Sixteen years is a long time to have MS. Sixteen is not a big number, however. Let’s think of it as 5844 days or 140,252 hours. Now the numbers are getting impressive. Why stop here? I’ve had MS for 8,415,130 minutes or upwards of 504,907,776 seconds. That’s a lot of seconds to have had MS, and I didn’t skip a single one of them.
Welcome to my annual post where I take a moment to consider what I’ve gained and lost in the past year, and what changes may await me in the coming one. As you know, I try to strike a balance. I don’t sugarcoat my condition, but neither do I focus only on the negative. And I reserve the right to inject humor no matter how serious the topic.
So, how did 2017 treat me? Could’ve been better, much better. Could’ve been worse, so much worse.

2017 Negatives:
  • Again this year, the negatives column is all about increased difficulty getting food and drink into my mouth, due to arm and hand weakness. If a year ago I needed assistance with 50% of my bites and sips, now it's 75%.

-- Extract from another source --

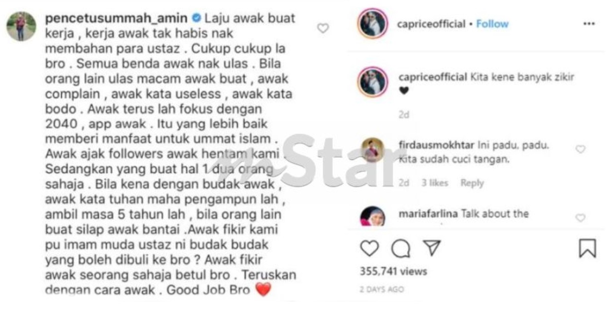611x312 pixels.
Task: Open comments via the speech bubble icon
Action: coord(401,248)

  • Having more difficulty operating the computer mouse and wheelchair controls, operating general buttons and knobs, opening doors, or holding items in my hands.
2017 Positives:
  • Physical therapy continued to help me maintain the strength and flexibility in my arms and shoulders.
  • Obtained an OBI robotic feeding assistant.
  • Published my 500th blog post.
  • Began treatment with a very expensive drug called Ocrelizumab. Although it is the first drug ever approved for primary progressive multiple sclerosis (yeah), it probably won’t work for people with advanced disability like me (boo).
  • Also began treatment with an over-the-counter antihistamine called Clemastine Fumarate, which showed some benefit for progressive patients in a phase II trial (yeah). However, many drugs look good in phase II but end up not being effective for the larger population (boo).
  • I made great progress on my book throughout the year. I now have query letters and proposals out to dozens of agents and publishers. If none of them bite, I'll be ready to self-publish by summer.
  • Kim's home business continued to be profitable. Most hobbies cost money. Her hobby makes money. Because of these profits, we went on two cruises.
  • Children are all out of the house, and we are empty-nesters again.
  • Another year above ground – still preferable to the alternative.
2018 Potential Losses (if my disease progression continues, this is what could happen next): 
  • Assistance needed close to 100% of the time for eating and grooming
  • More difficulty operating the computer mouse, wheelchair controls, etc.
  • Eventually, my bladder is going to stop working, and that will suck. This could be the year, but I’ve been saying that for a few years now.
  • Something I can’t even imagine (the devil I don’t know).
2018 Potential Gains: 
  • More writing success at the blog and elsewhere.
  • Find a publisher for my book or decide to self-publish.
  • Caribbean cruise in February, thanks to Kim's home business.
  • Personal care assistants, who began on January 2, 2018, will make Kim’s life much easier.
  • A few positives I can’t even imagine.
I conduct this thorough review only once each year for a couple of reasons. First, it takes that long for me to determine if certain changes are the result of permanent disease progression or are merely the normal ups and downs from aging, seasonal affective disorder, phases of the moon, or a million other variables.

Second, I only do this once a year because it can be a harrowing process. As I contemplate my losses and gains, I tend to extrapolate – envision what my life will be like down the road if the disease progression continues at this rate. I am concerned for my future health and fearful for my future happiness. But, at this moment, Enjoying the Ride is more than just a clever blog name. It’s the truth.
Photo credit at top: my brother Andy took this picture of the ocean cove behind my house, frozen solid, on New Year's Eve 2017.